Community Dance by Naomi Gerrard
Psalm 133 (NRSV)
How very good and pleasant it is when kindred live together in unity! It is like the precious oil on the head, running down upon the beard, on the beard of Aaron, running down over the collar of his robes. It is like the dew of Hermon, which falls on the mountains of Zion. For there the Lord ordained his blessing, life forevermore.
Ecclesiastes 4:9-12 (NRSV)
Two are better than one, because they have a good reward for their toil. For if they fall, one will lift up the other; but woe to one who is alone and falls and does not have another to help. Again, if two lie together, they keep warm; but how can one keep warm alone? And though one might prevail against another, two will withstand one. A threefold cord is not quickly broken.
The community stagnates without the impulse of the individual.
The impulse dies away without the sympathy of the community.
-William James
Running throughout our sacred texts, traditions, and experience is the thread of God’s desire for union, inclusivity, non-violence, trust, patience, and healing. – Richard Rohr
I used to want to fix people, but now just want to be with them. – Bob Goff, Love Does
It is in community that we are tested and purified. It is in community that we learn what forgiveness and healing are all about. It is in community that we learn who our neighbor is. Community is the true school of love. -Henri J. M. Nouwen
Being privately spiritual but not religious just doesn’t interest me. There is nothing challenging about having deep thoughts all by oneself. What is interesting is doing this work in community, where other people might call you on stuff, or heaven forbid, disagree with you. Where life with God gets rich and provocative is when you dig deeply into a tradition that you did not invent all for yourself. – Lillian Daniel
Christianity promises to make men free;
it never promises to make them independent.
– William Ralph Inge
It’s much easier to do church than to be church. – Bishop Peter Storey
We are designed by God to be doubly dependent. First, directly upon God, and second, indirectly upon God through those people God brings into our lives. Our existence is to be one of interconnection, not isolation. – Karen Sloan
John 13:34-35
Jesus said, “I give you a new commandment, that you love one another. Just as I have loved you, you also should love one another. By this everyone will know that you are my disciples, if you have love for one another.”
Community is mutual vulnerability and openness one to the other. It is liberation for both, indeed, where both are allowed to be themselves, where both are called to grow in greater freedom and openness to others and to the universe.
– Jean Vanier, l’Arche website
If you really want to be in healthy relationships, stop “guarding” your heart and start using it. Walk through the mistakes you will inevitably make and learn from them.
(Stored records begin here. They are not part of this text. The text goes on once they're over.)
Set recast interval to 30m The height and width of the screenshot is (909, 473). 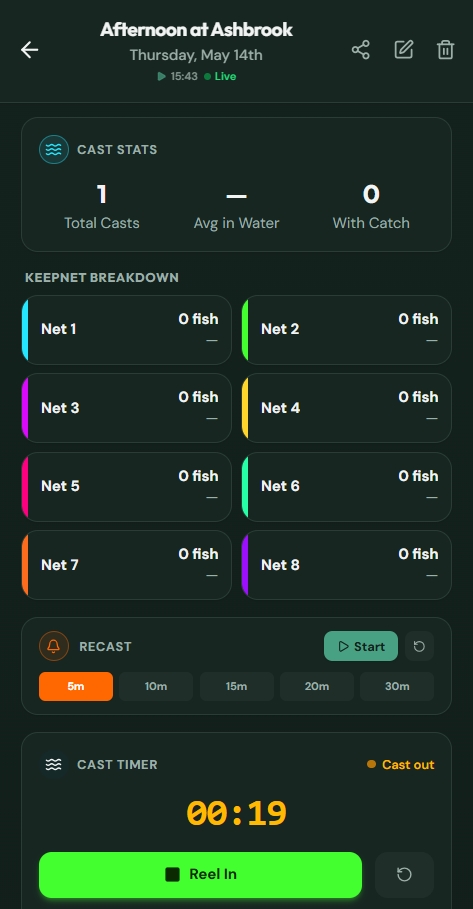tap(397, 686)
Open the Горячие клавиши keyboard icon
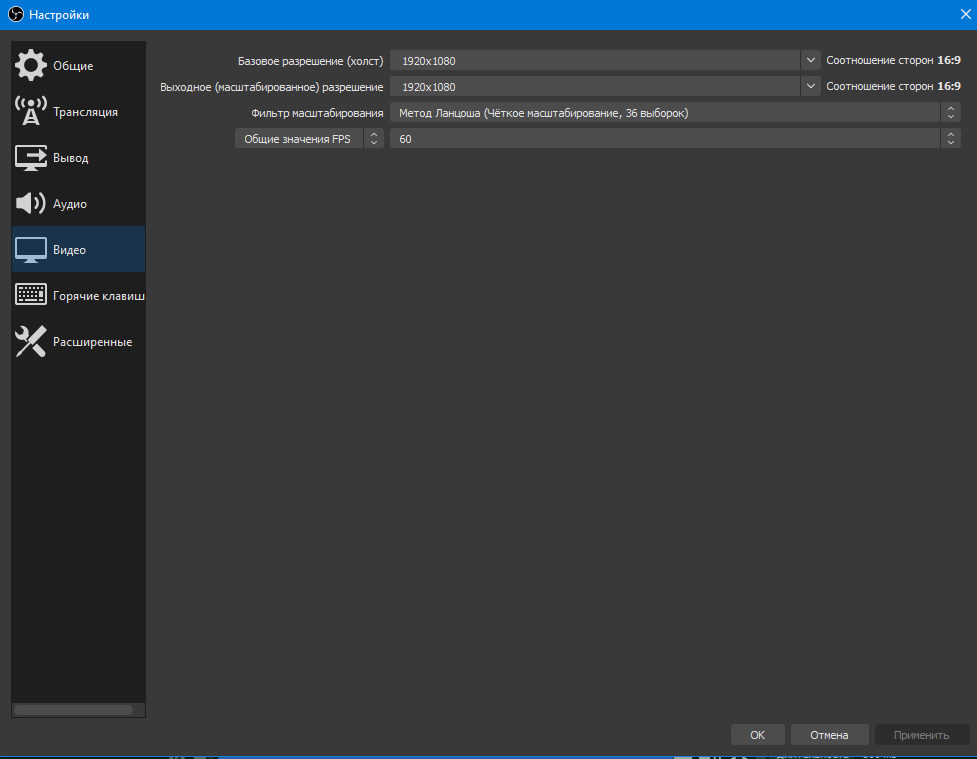977x759 pixels. click(31, 295)
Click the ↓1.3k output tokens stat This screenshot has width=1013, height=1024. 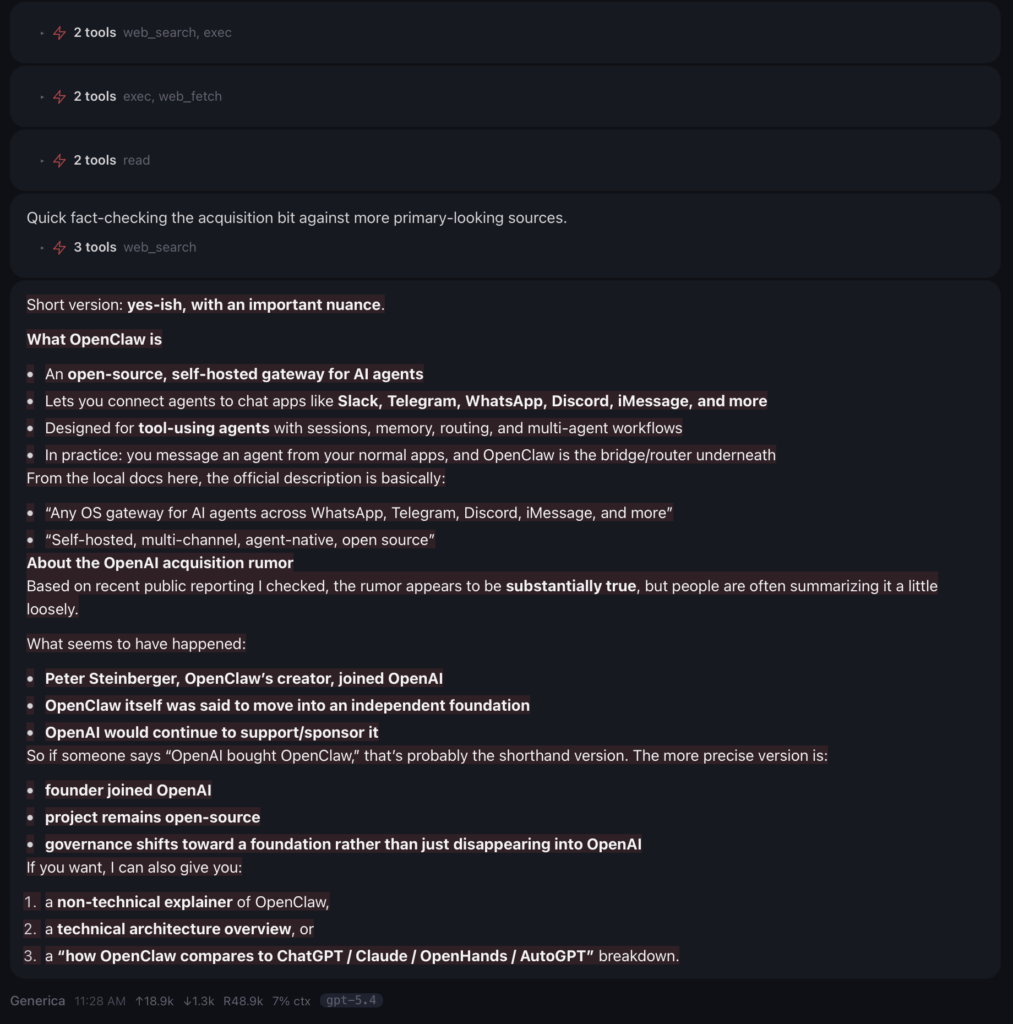(x=198, y=1001)
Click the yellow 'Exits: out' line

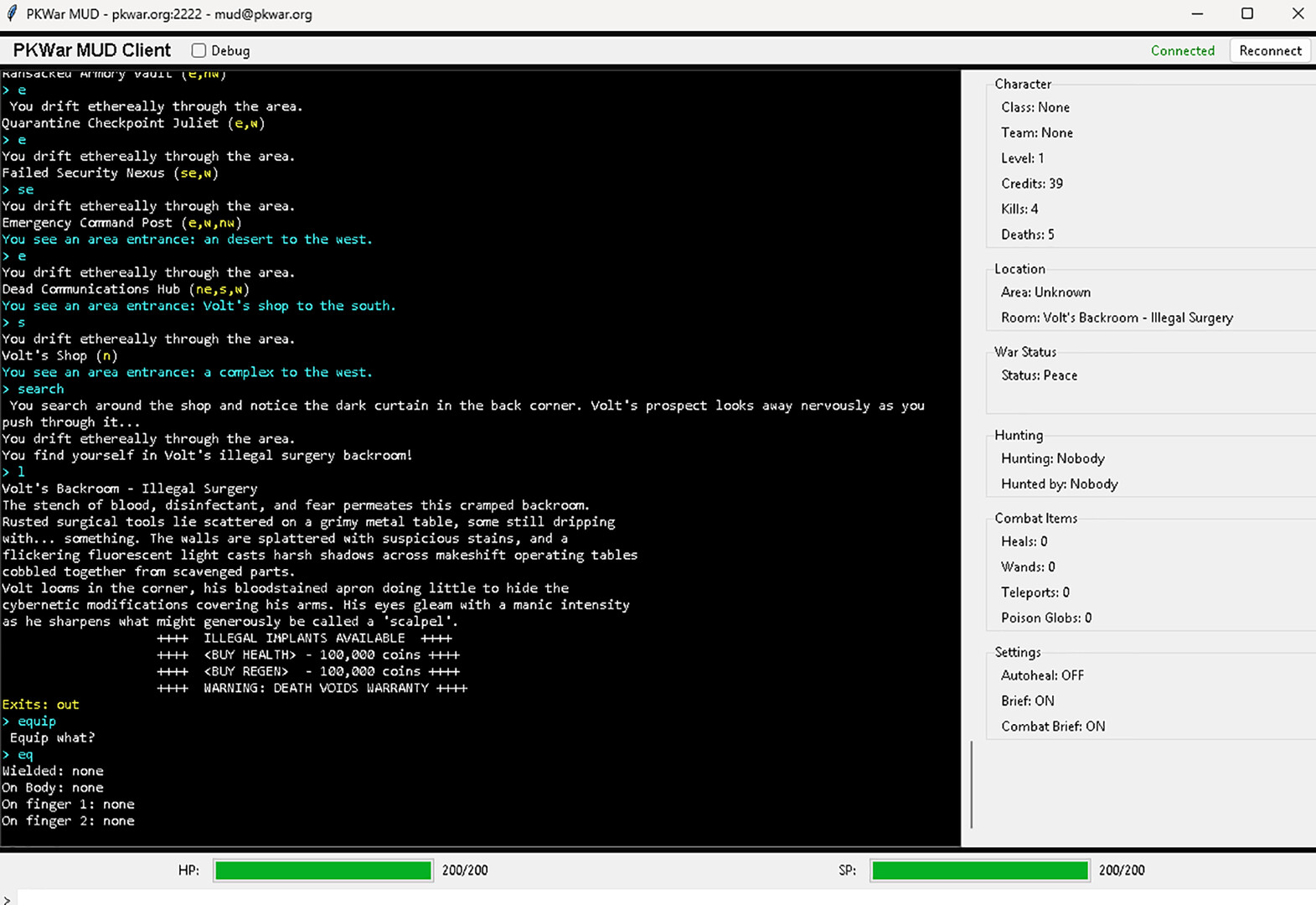coord(40,705)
Find a community of people who are practicing vulnerability. Fill your heart full of the love that makes it come alive, full of grace, full of determination to walk with pain rather than around it, and you will be much better off than any heart that has been merely “guarded.” If you want to learn vulnerability, allow God to really truly love you, exactly where you are, with a love that disintegrates shame. My capacity to love has grown exponentially since I stopped guarding my heart.
– Emily Maynard, I Stopped Guarding My Heart Ten Years Ago
Community means caring: caring for people. Dietrich Bonhoeffer says: “He who loves community destroys community; he who loves the brethren builds community.” A community is not an abstract ideal. We are not striving for perfect community. Community is not an ideal; it is people. It is you and I. In community we are called to love people just as they are with their wounds and their gifts, not as we would want them to be. Community means giving them space, helping them to grow. It means also receiving from them so that we too can grow. It is giving each other freedom; it is giving each other trust; it is confirming but also challenging each other. We give dignity to each other by the way we listen to each other, in a spirit of trust and of dying to oneself so that the other may live, grow and give. -Jean Vanier, From Brokeness to Community
Acts 2:41-47 (NRSV)
A description of community life in the early church
So those who welcomed [Peter’s] message were baptized, and [on the day of Pentecost] about three thousand persons were added. They devoted themselves to the apostles’ teaching and fellowship, to the breaking of bread and the prayers. Awe came upon everyone, because many wonders and signs were being done by the apostles. All who believed were together and had all things in common; they would sell their possessions and goods and distribute the proceeds to all, as any had need. Day by day, as they spent much time together in the temple, they broke bread at home and ate their food with glad and generous hearts, praising God and having the goodwill of all the people. And day by day the Lord added to their number those who were being saved.